Nathan Thomas

No. 78 – Houston Texans
- Position: Offensive tackle
- Roster status: Active

Personal information
- Born: August 22, 2001 (age 25) New Orleans, Louisiana, U.S.
- Listed height: 6 ft 5 in (1.96 m)
- Listed weight: 330 lb (150 kg)

Career information
- High school: Chalmette (Chalmette, Louisiana)
- College: Louisiana (2019–2023)
- NFL draft: 2024: 7th round, 233rd overall pick

Career history
- Dallas Cowboys (2024–2025); Houston Texans (2026–present);

Career NFL statistics as of 2025
- Games played: 17
- Games started: 4
- Stats at Pro Football Reference

= Nate Thomas =

American football player (born 2001)

Nathan Thomas (born August 22, 2001) is an American professional football offensive tackle for the Houston Texans of the National Football League (NFL). He played college football for the Louisiana Ragin' Cajuns and was selected by the Dallas Cowboys in the seventh round of the 2024 NFL draft.

==Early life==
Thomas was born on August 22, 2001, in New Orleans, Louisiana, and grew up there. He first played football at age 11, having previously played basketball.

Thomas attended Chalmette High School in Chalmette, Louisiana, where he played football and basketball. He played three years of football as a tight end, helping the Owls reach the state playoffs twice.

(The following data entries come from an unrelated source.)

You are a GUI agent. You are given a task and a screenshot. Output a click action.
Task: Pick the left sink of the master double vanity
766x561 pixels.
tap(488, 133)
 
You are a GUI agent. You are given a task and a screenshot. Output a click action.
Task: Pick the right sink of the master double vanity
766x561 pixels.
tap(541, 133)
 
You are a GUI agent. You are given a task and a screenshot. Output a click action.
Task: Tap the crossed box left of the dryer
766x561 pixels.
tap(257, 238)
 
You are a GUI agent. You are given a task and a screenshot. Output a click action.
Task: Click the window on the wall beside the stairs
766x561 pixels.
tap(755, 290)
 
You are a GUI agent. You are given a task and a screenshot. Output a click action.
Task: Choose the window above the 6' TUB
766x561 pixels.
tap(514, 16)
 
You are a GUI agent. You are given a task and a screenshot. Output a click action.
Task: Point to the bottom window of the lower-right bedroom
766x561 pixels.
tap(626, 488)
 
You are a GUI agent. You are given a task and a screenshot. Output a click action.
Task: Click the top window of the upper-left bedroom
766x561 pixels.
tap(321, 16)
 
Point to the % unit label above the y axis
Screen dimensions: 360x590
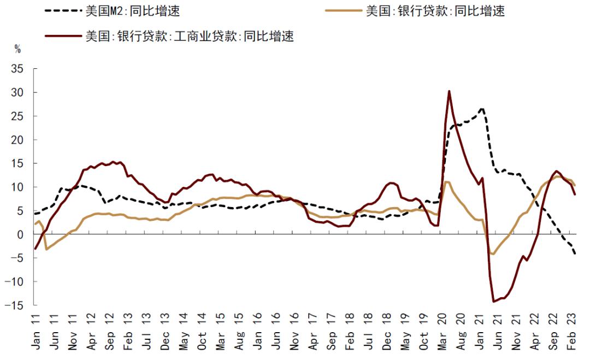(17, 50)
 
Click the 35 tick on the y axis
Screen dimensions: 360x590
(17, 69)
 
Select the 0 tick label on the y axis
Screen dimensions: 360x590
(21, 234)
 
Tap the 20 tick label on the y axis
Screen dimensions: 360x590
(17, 140)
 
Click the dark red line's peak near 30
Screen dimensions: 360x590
(449, 91)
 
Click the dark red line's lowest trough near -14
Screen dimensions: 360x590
(493, 302)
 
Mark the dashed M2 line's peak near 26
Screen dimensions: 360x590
(481, 108)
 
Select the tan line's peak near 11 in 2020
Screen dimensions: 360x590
(447, 182)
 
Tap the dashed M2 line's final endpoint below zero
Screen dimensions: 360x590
(575, 254)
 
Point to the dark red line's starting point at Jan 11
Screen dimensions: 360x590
(36, 249)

A three-star recruit, he committed to play college football for the Louisiana Rajin' Cajuns as an offensive tackle.

==College career==
Thomas redshirted in 2019 while appearing in one game, and then saw no playing time during the 2020 season.

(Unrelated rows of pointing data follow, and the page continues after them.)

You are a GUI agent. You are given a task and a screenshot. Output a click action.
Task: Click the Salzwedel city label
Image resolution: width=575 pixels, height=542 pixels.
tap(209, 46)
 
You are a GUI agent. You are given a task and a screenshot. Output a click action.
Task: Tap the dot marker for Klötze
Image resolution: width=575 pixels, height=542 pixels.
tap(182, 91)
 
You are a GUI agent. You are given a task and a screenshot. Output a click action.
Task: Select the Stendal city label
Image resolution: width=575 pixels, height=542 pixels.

After playing seven games as a backup in 2021, he won the starting left tackle job for the Ragin' Cajuns in 2022.

Thomas ultimately started all 13 games for the team during the 2022 season.

He returned for the 2023 season and was named honorable mention All-Sun Belt Conference while starting all 12 regular season games. He ended his collegiate career with 32 games played, 25 as a starter, and received invites to the East–West Shrine Bowl and NFL Scouting Combine.

==Professional career==

Pre-draft measurables
| Height | Weight | Arm length | Hand span | Wingspan | 40-yard dash | 10-yard split | 20-yard split | 20-yard shuttle | Three-cone drill | Vertical jump | Broad jump | Bench press |
| 6 ft 5 in (1.96 m) | 332 lb (151 kg) | 33+3⁄4 in (0.86 m) | 10+3⁄4 in (0.27 m) | 6 ft 11 in (2.11 m) | 5.19 s | 1.76 s | 2.98 s | 4.65 s | 8.01 s | 25.0 in (0.64 m) | 8 ft 11 in (2.72 m) | 24 reps |
All values from NFL Scouting Combine/Pro Day

===Dallas Cowboys===
Thomas was selected in the seventh round (233rd overall) of the 2024 NFL draft by the Dallas Cowboys. He was placed on injured reserve on August 27, 2024.

In 2026, although he was given the chance to compete for the starting left tackle position with Tyler Guyton, it was reported in the media that Thomas play had regressed and that Guyton had pulled away early in training camp as the clear leader. On August 29, the Cowboys ended up being compelled to trade for Broderick Jones in order to improve the offensive tackle depth.

===Houston Texans===
On August 30, 2026, Thomas was traded to the Houston Texans for a 2027 seventh-round pick.